Troops from Craig were announced to the crowd, to the cheers of families excited to hear the names of their loved ones.
Vicky White said she thought her son, Pfc. Joshua White, who is serving in Iraq with the Army's 75th Ranger Regiment, would have enjoyed Saturday's show of support.
"I've heard that our troops can feel our prayers and it makes them feel safe," she said. Tacked to White's back was a flier with a picture of Joshua handling a machine gun under the heading, "These colors don't run" and "Pray for our troops."
White admitted she didn't think much about the U.S. military's contributions to freedom, until her son joined the Army a year and a half ago.
But her attitude has changed.
"I know it's been difficult, even terrifying at times, but that's a way of life after a member of your family becomes part of the military," she said. "I can't say 'thank you' enough to our troops."
Merely three weeks ago, Allen Swenson's environment was a sharp contrast to the deep green grass and budding trees in Craig's City Park on Saturday. Swanson led onlookers through a photo album that documented his year in Iraq.
Swenson showed photos of himself inside Saddam Hussein's many palaces.
He showed projects he worked on as an engineer with the Army's 1457th Engineer Combat Battalion. He said his unit reopened 175 schools and two museums and rebuilt what is now called the Freedom Bridge.
In every photo, Swenson is toting a machine gun.
One year of trying to keep abreast of enemy fire has taken its toll on Swenson, said his wife, Kimberly.
"It's hard to get to him stay out of the center of the road when he's driving because he's so used to thinking there's bombs off to the sides," she said. "He gets scared once in a while because he's not used to not having his gun.
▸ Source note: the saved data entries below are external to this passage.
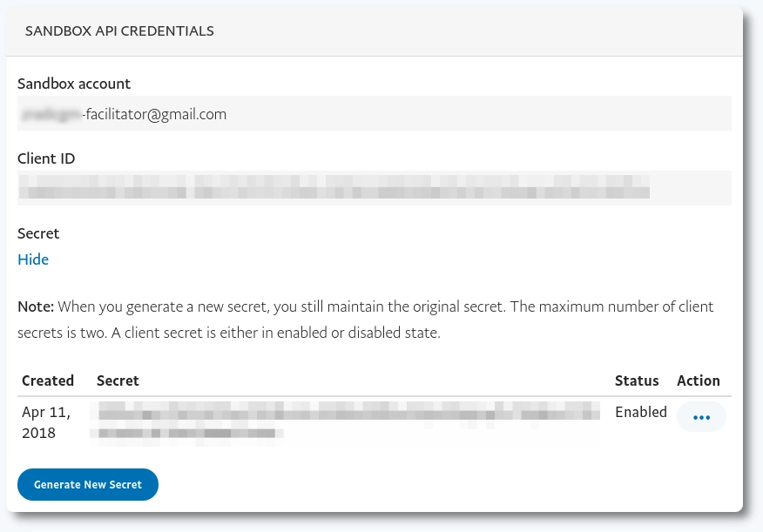Click the second line of blurred secret
Screen dimensions: 763x532
coord(186,432)
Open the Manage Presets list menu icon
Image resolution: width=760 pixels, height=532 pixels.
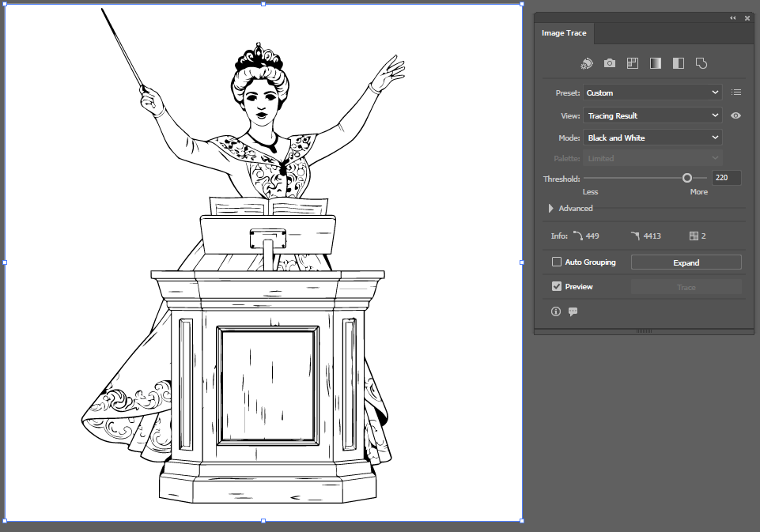tap(736, 92)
There' s a lot that he has to get used to again."
Swenson is working again at the position that was saved for him at Twentymile Coal Co. During his stint in Iraq, the coal company covered the difference between Allen's military income and his full-time position, Kimberly said.
Allen said he feels lucky that no one was killed in his division of more than 420 servicemen and women.
"That's pretty amazing after all the stuff we've went through," he said.
Other families weren't so lucky.
It helps Gingrich to hear that the heroism of her grandson's final actions may have saved up to 50 of his fellow troops. Phelps was manning a machine gun on a humvee when his convoy fell under attack.
Saturday's outpouring of support helps her deal with the loss, she said, so does speaking often about her grandson.
"I'm proud of him to say the least," Gingrich said. "We have to support our American troops. We wouldn't be here if it weren't for them."
The annual picnic is sponsored by the Craig Daily Press and made possible with the help of the Cedar Mountain Lions Club, the Veterans of Foreign Wars and the VFW Ladies Auxiliary, the Elks Club and City Market. KRAI provided a public address system and station personality Joshua Fleming played patriotic songs.